→ What the exercise asks:
Looking at the records below, count how many lines contain the string "dimensions". Give that number alone.

→ Exercise input:

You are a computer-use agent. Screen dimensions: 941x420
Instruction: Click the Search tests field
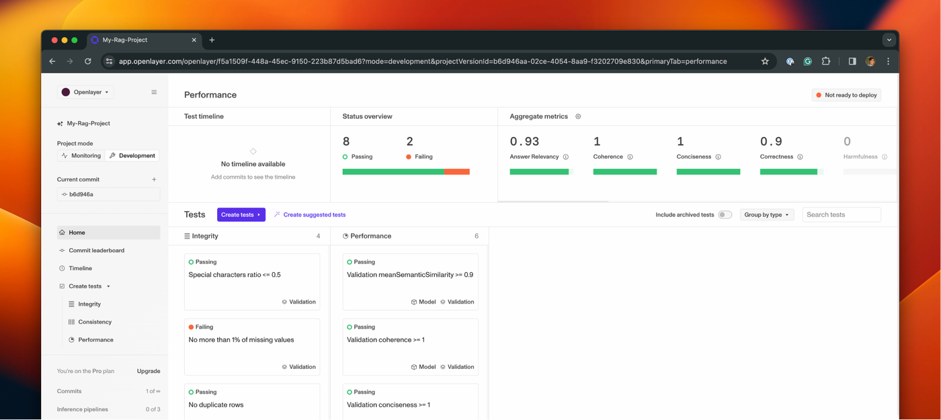[842, 215]
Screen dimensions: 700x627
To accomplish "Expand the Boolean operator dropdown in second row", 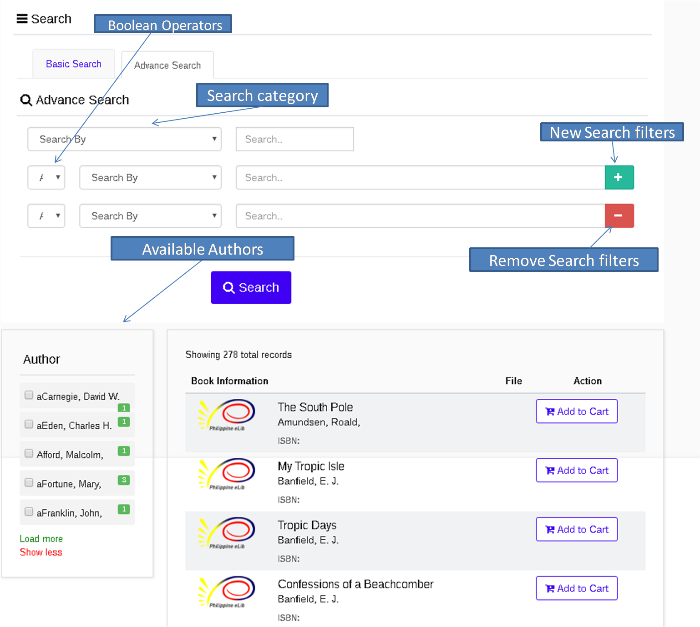I will click(46, 177).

→ Written solution:
2